The class must provide methods to import fields, pass the received
import fields to the appropriate forcing class member variables,
accumulate export quantities each ocean timestep, and export
accumulated fields. Accumulators are reset as part of the export step,
so no separate reset call is required in the run loop.

`applyImportFields` writes directly into `Forcing` member arrays, the
same arrays populated by file-based input in standalone runs. This
keeps `Forcing` agnostic to whether its data originates from the
coupler or from a file, and `SfcCoupling` itself has no user-facing
runtime configuration options; all configuration comes from the
coupler at initialization (see 4.1.1).

### 2.5 Requirement: Driver architecture agnosticism

The class must support both MCT and MOAB layouts without conditional
compilation. The data layout (MCT column-major vs MOAB field-major) is
configured at runtime through the bridge layer.

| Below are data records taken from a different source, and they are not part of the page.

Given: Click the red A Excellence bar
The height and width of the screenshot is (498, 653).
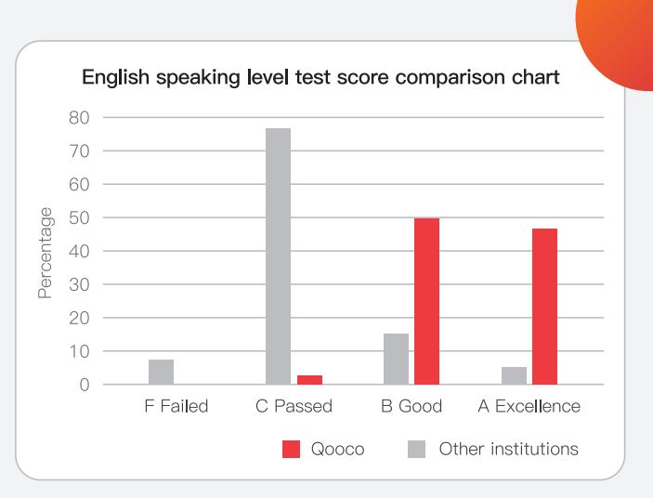Looking at the screenshot, I should click(x=544, y=307).
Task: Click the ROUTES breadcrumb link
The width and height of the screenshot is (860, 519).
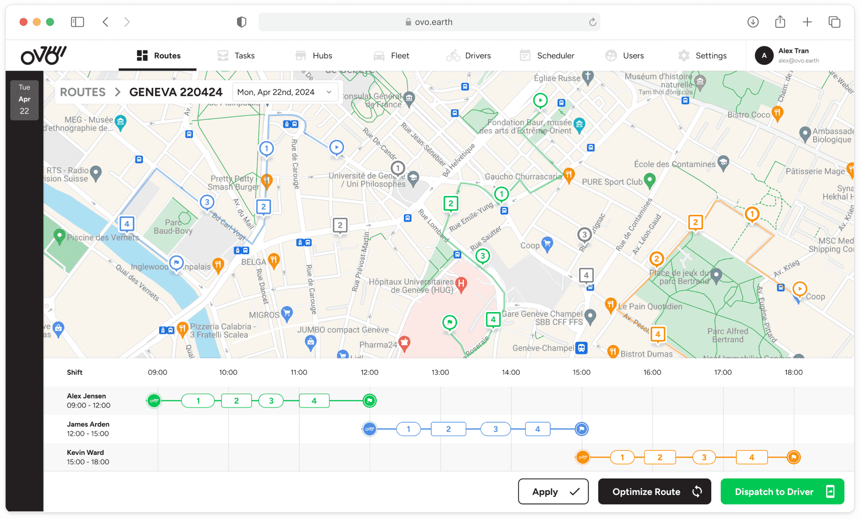Action: (x=83, y=92)
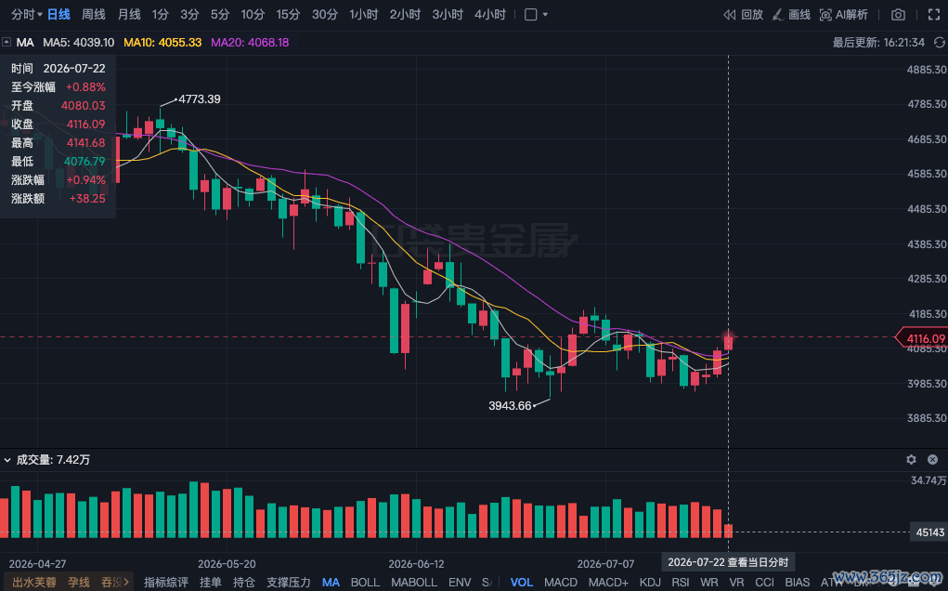Expand the 分时 dropdown
This screenshot has height=591, width=948.
click(26, 15)
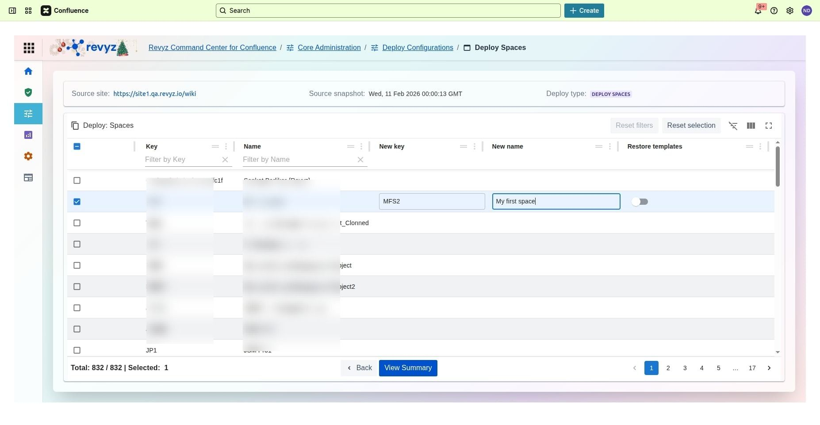Click the help question mark icon
The width and height of the screenshot is (820, 425).
click(x=774, y=11)
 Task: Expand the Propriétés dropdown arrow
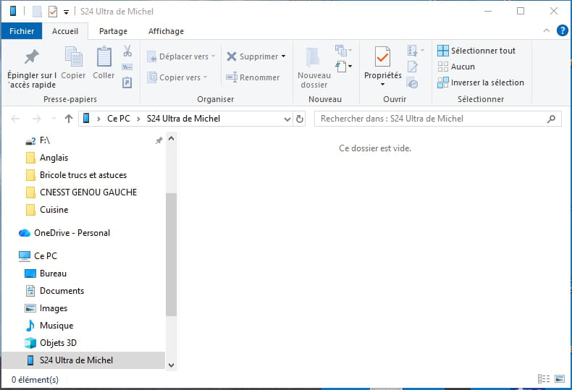[x=382, y=85]
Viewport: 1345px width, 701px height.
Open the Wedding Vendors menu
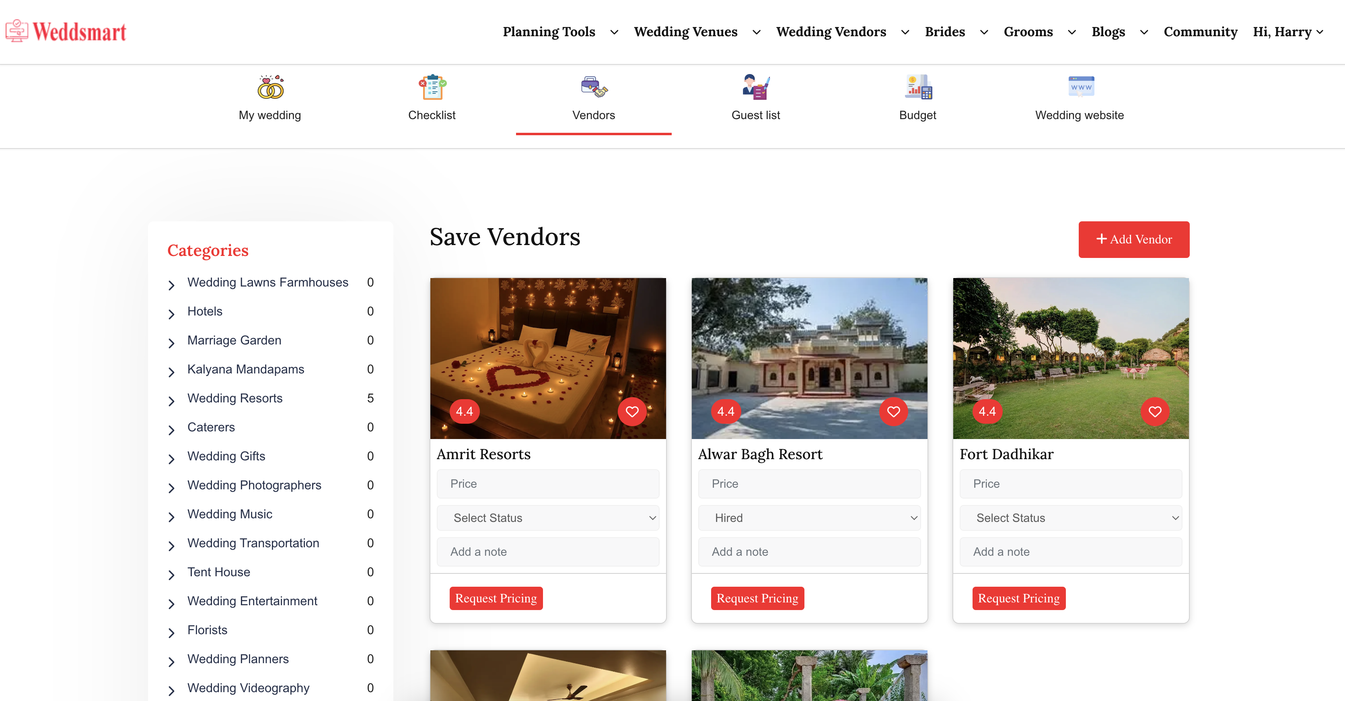[843, 32]
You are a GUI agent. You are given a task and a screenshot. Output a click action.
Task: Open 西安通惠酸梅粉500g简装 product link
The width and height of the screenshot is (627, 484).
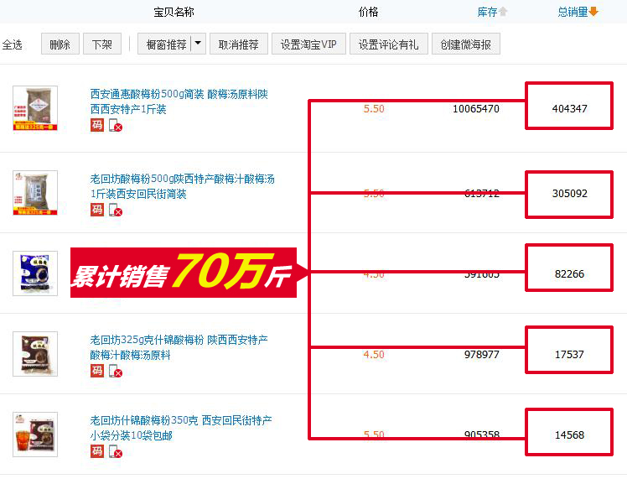pyautogui.click(x=179, y=101)
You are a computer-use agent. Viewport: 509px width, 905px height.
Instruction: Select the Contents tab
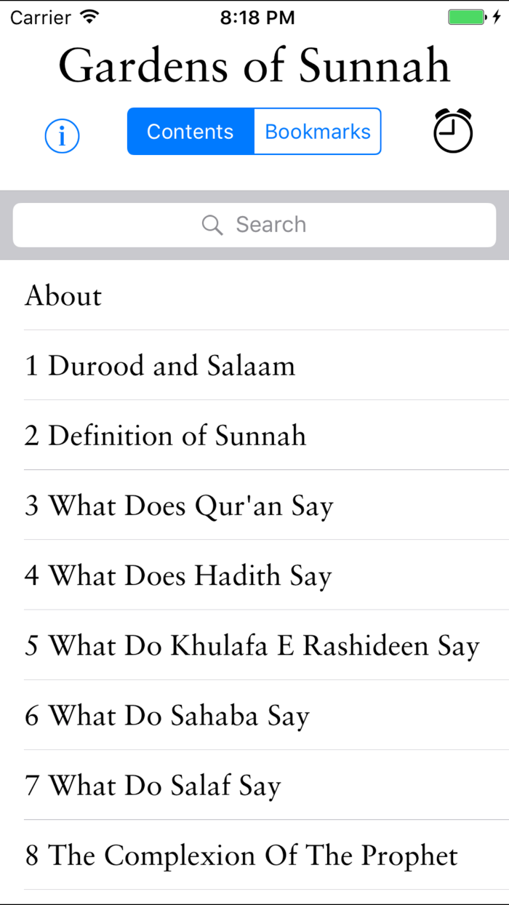pyautogui.click(x=190, y=132)
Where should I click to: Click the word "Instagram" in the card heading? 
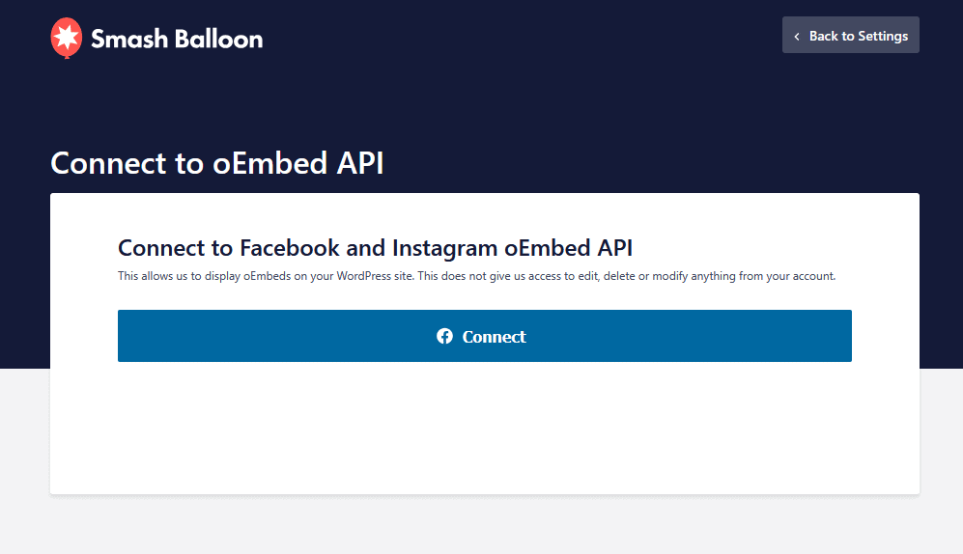(444, 248)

### 2.6 Requirement: Coupling interval tracking

The class must track the coupling interval using Omega's `Alarm` system,
creating an internal periodic alarm at initialization to manage when
per-coupling-interval operations should occur.

### 2.7 Requirement: Coupler conversion layer

Unit conversions and state variable transformations between Omega's
internal representation and coupler expectations (e.g., conservative
temperature → in situ temperature, absolute → practical salinity) must
be supported, and must be done once per coupling interval rather than
every ocean timestep, since evaluating the EOS polynomial is expensive.
Converted and unconverted representations must not both be reachable
from outside the class, to prevent unit confusion. Temperature
conversion is implemented (4.2.5); practical salinity conversion is a
TODO (see 2.8).

### 2.8 Requirement: Extensible design

Adding new coupling fields must require only localized changes: add
array members and update import/export logic. No restructuring of class
interfaces or method signatures should be needed.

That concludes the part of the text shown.